Targeted information campaigns aimed at boosting parents’ understanding of progress 8 could help narrow the attainment gap, a study has suggested.
Analysis by the Institute for Fiscal Studies, published today, found parents do not consistently apply to their “most effective” school (the one with the best progress 8 score).
However, the parents of better-off pupils are much more likely to apply for a school with a high progress 8 score, compared to the family of poorer pupils.
Progress 8 is a performance measure for secondary schools that awards them a school based on improvements between pupils’ key stage 2 SATs results and their performance in certain GCSE qualifications.
Dr Jack Britton, associate director at the Institute for Fiscal Studies and an author of the study, said the “results suggest that students from poorer backgrounds could potentially access more effective schools if parental application patterns were to change, suggesting it is an area that is ripe for policy attention”.

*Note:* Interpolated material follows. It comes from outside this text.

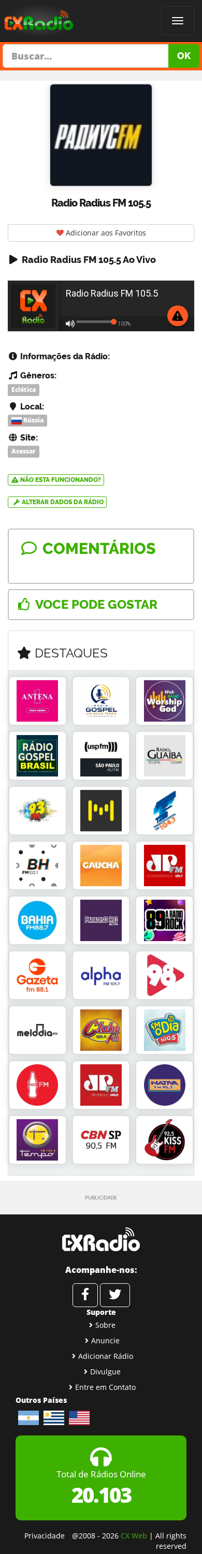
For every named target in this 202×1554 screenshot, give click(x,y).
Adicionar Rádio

If the application gap difference is down to parents lacking awareness of progress 8, then a “targeted information campaign” could help.

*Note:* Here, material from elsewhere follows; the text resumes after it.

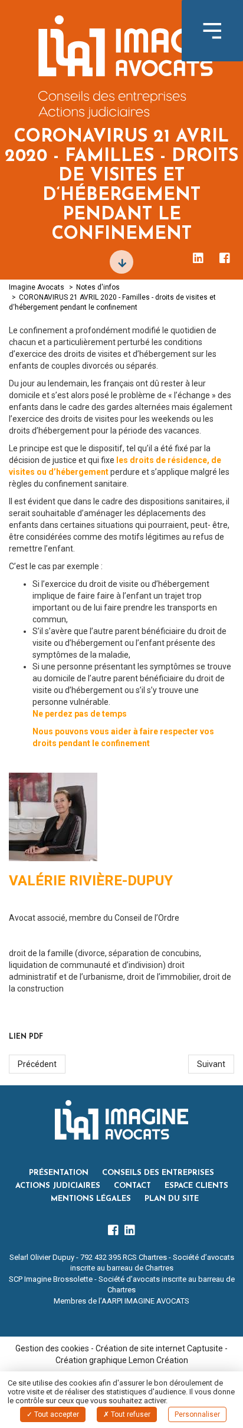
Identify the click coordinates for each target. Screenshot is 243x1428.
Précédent (37, 1064)
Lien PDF (26, 1036)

Such schemes to influence parents’ application patterns “could be an effective area to target for policymakers intending to narrow gaps in GCSE attainment”, the report added. The secondary school attainment gap is the widest in 10 years.
Poorer parents tend to apply to below-average schools
The study, funded by the Nuffield Foundation, saw researchers from the IFS, the University of California and the University of York analyse data from secondary school applications in 2014.
The best school within reach of poorer pupils and the best-off pupils performed similarly. But richer pupils – in the top fifth by socio-economic status – on average stated a preference for a school two-thirds of the way up the value-added distribution.
The least affluent tended to put schools that performed below the average on this measure as their first choice.
However, there were caveats.
Poorer parents “may be strategically (or pragmatically) not applying to certain schools due to limited available slots on their application form, knowing that their chances of securing admission to the most effective school in the area are very low”.
If this was the case, then admission reforms to “encourage more ambitious application behaviour” may be required.
However if the gap can be explained by parents prioritising close proximity over school effectiveness, then “only policies focused on improving less well-performing schools are likely to work”, researchers said.
The report also found, more generally, that progress 8 was a “reliable measure of school effectiveness”, adding that calls to reform or replace it are “weak”.
Could it be that poorer parents tend to apply to less effective schools because those are often the closest neighbourhood schools? Aspiring parents are willing for their children to travel further to get to the good school across town.
Maybe not a great time to start promoting awareness of Progress 8 because the current Years 10 and 9 do not have KS2 SATs results. This means that it will be impossible to calculate Progress 8 for them in a consistent way. This will probably lead to something other than Progress 8 being used just at a time that an awareness campaign would be prompting people to take notice of it. Surely that would lead to confusion.